The crash in oil prices may wipe out countless oil companies.

Many large retail chains, already struggling because of competition with the internet. Could quite likely declare bankruptcy.

Many businesses around the world have closed on government advice, and many of those will go out of business entirely.

Most businesses owe the banks, from a small business to the $34 billion in debt that American Airlines owes. Any defaults are going to be massive.

Millions of people could lose their jobs and be unable to make payments on their credit card debt, car loans, and even mortgages.

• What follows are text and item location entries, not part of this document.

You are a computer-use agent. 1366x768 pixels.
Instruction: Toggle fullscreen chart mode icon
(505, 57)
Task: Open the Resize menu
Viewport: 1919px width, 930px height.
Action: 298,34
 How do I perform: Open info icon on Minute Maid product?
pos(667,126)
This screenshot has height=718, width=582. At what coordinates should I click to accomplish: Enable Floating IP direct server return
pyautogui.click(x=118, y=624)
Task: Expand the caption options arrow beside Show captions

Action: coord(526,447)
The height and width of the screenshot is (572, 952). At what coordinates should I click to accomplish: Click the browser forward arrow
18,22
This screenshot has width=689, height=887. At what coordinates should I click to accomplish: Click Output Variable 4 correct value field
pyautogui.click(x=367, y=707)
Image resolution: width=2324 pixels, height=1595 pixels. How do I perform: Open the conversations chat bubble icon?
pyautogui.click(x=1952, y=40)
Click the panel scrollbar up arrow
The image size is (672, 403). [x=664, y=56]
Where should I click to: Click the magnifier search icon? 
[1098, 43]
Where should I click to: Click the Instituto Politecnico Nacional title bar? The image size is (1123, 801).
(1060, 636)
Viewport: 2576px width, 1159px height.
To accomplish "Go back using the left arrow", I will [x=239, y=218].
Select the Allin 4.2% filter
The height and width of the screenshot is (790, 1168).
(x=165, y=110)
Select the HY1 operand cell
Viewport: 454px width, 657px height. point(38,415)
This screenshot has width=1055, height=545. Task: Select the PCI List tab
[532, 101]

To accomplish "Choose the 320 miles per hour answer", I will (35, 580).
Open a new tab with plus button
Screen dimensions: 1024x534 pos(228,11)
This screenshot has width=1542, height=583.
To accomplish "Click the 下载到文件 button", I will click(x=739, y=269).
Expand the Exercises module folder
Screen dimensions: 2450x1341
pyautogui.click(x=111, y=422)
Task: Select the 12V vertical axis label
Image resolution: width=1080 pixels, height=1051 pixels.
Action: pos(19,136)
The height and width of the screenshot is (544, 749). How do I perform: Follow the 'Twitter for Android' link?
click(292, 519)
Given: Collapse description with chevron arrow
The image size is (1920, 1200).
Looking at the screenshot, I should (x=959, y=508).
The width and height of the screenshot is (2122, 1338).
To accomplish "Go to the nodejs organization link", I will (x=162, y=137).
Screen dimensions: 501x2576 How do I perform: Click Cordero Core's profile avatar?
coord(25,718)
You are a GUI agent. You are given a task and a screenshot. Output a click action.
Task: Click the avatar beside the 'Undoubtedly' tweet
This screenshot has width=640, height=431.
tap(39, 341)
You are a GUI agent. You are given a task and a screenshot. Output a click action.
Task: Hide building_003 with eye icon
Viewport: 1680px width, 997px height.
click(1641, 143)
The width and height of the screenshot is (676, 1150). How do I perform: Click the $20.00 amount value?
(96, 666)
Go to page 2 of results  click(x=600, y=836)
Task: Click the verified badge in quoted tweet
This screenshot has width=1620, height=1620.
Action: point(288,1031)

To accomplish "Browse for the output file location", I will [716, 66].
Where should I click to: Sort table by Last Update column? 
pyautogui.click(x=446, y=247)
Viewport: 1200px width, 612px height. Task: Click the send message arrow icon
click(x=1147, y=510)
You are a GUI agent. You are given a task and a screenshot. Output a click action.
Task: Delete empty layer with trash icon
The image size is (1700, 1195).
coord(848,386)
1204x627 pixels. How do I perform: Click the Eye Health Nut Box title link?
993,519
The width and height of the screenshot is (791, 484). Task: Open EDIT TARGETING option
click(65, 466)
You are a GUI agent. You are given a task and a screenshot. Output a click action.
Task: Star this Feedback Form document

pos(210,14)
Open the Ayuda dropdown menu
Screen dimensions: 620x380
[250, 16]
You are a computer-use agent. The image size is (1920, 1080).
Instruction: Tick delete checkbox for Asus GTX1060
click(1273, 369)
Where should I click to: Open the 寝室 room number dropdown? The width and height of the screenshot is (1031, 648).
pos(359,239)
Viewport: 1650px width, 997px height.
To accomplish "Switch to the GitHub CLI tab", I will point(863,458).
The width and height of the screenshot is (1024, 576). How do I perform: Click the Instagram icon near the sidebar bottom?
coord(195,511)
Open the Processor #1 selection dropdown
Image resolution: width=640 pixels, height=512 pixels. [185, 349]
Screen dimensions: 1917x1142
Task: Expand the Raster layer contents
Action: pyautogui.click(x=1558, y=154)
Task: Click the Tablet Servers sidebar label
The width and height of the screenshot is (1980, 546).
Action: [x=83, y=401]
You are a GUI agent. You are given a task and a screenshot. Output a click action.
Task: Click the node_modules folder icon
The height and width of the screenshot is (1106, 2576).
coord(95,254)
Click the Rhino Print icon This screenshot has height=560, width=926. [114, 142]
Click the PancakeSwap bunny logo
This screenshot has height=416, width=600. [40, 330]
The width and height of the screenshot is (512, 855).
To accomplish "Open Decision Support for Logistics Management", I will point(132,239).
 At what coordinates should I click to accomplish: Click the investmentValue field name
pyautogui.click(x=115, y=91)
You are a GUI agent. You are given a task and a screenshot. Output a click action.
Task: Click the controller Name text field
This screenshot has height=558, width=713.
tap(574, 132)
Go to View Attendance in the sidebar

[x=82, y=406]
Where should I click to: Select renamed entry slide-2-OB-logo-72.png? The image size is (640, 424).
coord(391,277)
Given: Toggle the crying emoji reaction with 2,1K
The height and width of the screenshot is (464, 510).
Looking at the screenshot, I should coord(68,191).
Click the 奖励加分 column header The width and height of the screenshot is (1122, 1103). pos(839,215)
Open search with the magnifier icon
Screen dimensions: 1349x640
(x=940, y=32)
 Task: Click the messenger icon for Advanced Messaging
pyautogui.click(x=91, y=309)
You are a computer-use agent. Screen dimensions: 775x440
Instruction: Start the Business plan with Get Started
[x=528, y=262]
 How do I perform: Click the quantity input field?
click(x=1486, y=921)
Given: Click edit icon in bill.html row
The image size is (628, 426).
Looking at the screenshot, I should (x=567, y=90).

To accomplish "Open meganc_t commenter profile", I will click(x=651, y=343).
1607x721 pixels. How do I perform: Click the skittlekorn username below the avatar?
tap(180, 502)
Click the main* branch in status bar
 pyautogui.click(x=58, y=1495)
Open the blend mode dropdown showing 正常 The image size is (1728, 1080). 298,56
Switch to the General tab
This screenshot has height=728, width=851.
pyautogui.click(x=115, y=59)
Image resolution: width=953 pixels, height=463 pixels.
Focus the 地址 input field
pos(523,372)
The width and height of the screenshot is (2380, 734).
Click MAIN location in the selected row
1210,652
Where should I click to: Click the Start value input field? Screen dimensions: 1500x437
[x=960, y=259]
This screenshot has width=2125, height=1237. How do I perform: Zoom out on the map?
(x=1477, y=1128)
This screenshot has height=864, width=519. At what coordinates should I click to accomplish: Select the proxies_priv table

With $250 trillion in global debt right now the banks’ capital worldwide is less than $10 trillion.

Therefore, if defaults trigger just a mere 4% loss in total debt, it will exceed the entirety of global bank capital.

The possibility of a tsunami of loan defaults over the next few months could spark a crash in the global financial system that dwarfs the 2008 crisis.

I sincerely hope I’m not being a doomsayer.

Public health officials may radically shift their positions in the coming weeks and tell all the young, healthy people in the world to go back to work, get infected, and start developing immunity but just stay away from the old and infirm.

Governments could be forced to do this to avoid destroying the global economy.

From where we are today though anything is possible. Nothing is out of the question because the arithmetic makes it obvious.

We are reliant on our world leaders of both countries and finance to step up and be counted right now. Some of those could well fall also.

We will keep you informed as the world situation evolves.

As much as you can it would be deemed prudent now to adopt the old Boy Scout Motto of “Be Prepared,” along with another often-said truism, “Be safe out there!”